China's melting glaciers

Published September 26, 2004

BEIJING: The worlds highest ice fields are melting so quickly that they are on course to disappear within 100 years, driving up sea levels, increasing floods and turning verdant mountain slopes into deserts, Chinese scientists have warned.

After the most detailed study ever undertaken of China's glaciers, which are said to account for 15% of the planet's ice, researchers from the Academy of Science said that urgent measures were needed to prepare for the impact of climate change at high altitude.

Their study, the Glacier Inventory, was approved for publication last week after a quarter of a century of exploration in China and Tibet. It will heighten alarm at global warming.

In the past 24 years, the scientists have measured a 5.5% shrinkage by volume in China's 46,298 glaciers, a loss equivalent to more than 3,000 sq km of ice; there has been a noticeable acceleration in recent years.

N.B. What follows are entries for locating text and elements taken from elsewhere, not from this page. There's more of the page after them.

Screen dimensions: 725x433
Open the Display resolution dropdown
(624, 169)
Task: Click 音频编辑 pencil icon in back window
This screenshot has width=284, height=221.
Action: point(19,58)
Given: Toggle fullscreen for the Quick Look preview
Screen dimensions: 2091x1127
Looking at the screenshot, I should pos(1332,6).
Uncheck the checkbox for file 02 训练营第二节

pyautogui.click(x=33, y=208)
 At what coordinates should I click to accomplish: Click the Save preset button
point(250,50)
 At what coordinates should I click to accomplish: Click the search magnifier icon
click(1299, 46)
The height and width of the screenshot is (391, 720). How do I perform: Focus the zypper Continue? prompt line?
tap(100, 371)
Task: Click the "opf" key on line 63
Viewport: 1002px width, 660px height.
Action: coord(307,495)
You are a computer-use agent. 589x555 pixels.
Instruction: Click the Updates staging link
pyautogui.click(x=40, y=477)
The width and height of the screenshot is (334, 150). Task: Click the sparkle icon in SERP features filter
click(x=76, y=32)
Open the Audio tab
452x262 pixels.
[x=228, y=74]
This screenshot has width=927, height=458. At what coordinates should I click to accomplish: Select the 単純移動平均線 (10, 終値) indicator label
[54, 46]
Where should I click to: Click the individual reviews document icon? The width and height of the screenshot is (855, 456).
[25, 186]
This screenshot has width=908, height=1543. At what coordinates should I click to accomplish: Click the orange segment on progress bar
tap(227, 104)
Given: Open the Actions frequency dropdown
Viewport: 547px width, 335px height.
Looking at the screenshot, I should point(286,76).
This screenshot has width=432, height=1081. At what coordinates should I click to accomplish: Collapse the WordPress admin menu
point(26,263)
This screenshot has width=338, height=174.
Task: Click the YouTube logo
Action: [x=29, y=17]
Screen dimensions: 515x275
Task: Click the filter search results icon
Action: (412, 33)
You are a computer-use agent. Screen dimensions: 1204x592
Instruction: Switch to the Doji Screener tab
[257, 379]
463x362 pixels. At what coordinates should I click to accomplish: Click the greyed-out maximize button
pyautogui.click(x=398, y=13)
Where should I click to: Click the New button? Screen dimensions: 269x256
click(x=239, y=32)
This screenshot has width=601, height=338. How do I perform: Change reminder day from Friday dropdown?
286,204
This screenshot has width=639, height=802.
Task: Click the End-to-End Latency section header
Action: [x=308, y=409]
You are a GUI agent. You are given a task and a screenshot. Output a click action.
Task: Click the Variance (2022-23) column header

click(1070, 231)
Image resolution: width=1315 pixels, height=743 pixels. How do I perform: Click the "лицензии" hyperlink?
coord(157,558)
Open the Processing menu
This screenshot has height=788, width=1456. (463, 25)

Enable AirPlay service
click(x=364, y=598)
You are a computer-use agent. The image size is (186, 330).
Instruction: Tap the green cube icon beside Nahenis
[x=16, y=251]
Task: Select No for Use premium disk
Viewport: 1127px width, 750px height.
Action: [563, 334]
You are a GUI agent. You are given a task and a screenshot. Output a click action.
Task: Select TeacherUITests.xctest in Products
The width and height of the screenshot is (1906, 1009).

Among the most marked changes has been the 500-metre retreat of the glacier at the source of the Yangtze on the Tibet-Qinghai plateau.

The huge volumes of water from the glacier's melted ice, estimated at 587bn cubic metres since the 1950s, are thought to have been a factor in flooding that has devastated many downstream areas in recent years.

Shrinkages were observed at almost every ice-field in the Karakorum range, including the Purugangri glaciers, which are said to be the world's third largest body of ice after the Arctic and Antarctica. According to Yao Tandong, who led the 50 scientists in the project, the decline of the Himalayan glaciers would be a disaster for the ecosystem of China and neighbouring states.

If the climate continued to change at the current pace, he predicted that two-thirds of China's glaciers would disappear by the end of the 2050s, and almost all would have melted by 2100.

He predicted the end of the glaciers would deprive the mountain ecology of its main life source and hasten the desertification that threatens western China, particularly in Gansu and Xinjiang provinces.-Dawn/The Guardian News Service.